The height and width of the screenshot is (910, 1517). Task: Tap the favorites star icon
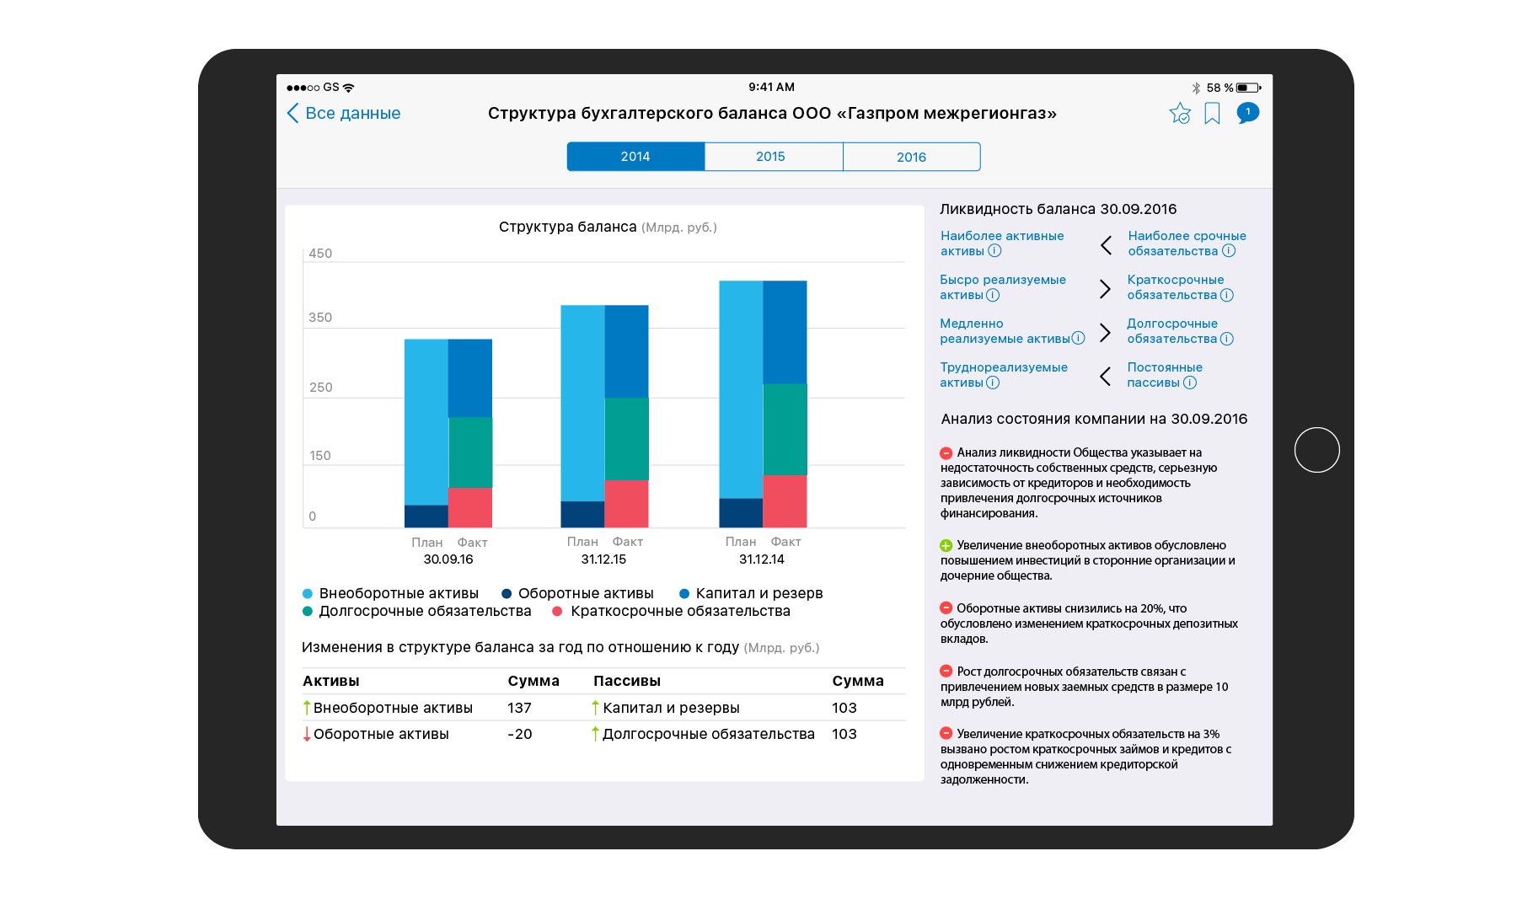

◇ ◇ ◇ ◇ ◇ ◇ ◇

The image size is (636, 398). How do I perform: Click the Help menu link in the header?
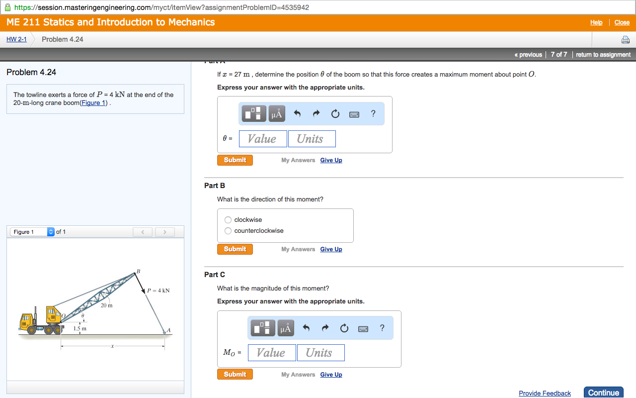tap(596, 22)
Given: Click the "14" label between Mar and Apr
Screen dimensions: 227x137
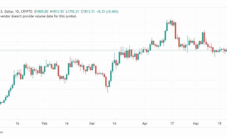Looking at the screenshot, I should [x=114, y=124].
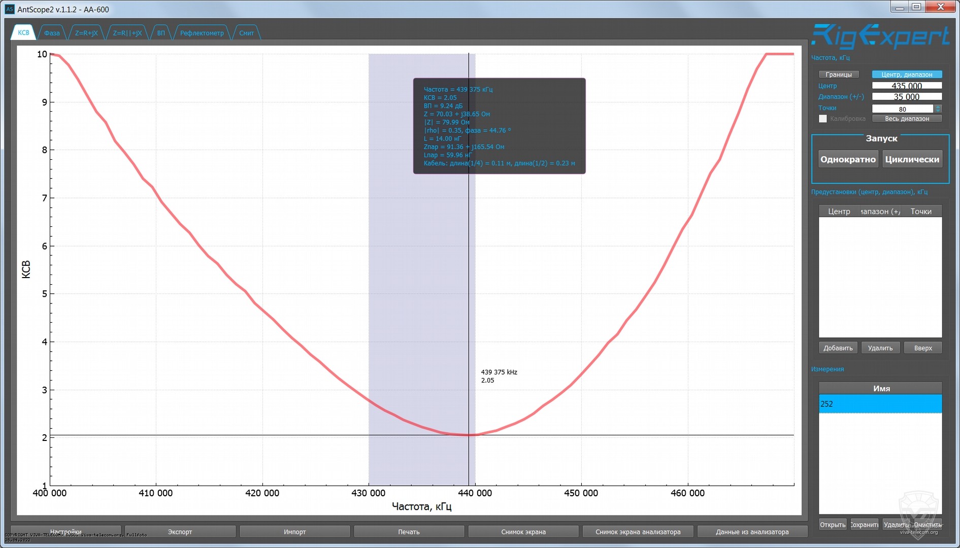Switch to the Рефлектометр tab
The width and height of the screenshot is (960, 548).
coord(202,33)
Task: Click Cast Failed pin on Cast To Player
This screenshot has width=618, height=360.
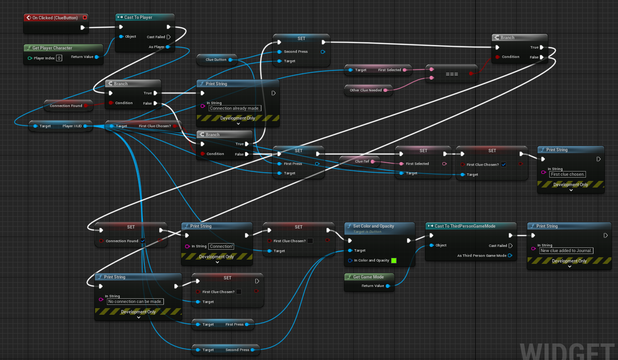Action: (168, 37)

◇ ◇ ◇ ◇ ◇ ◇ ◇

Instructions to follow:
Among the lines above, return those that contain the string "Task".

Answer to the exercise:
The height and width of the screenshot is (910, 1517). Task: Tap the favorites star icon
Task: Click Cast Failed pin on Cast To Player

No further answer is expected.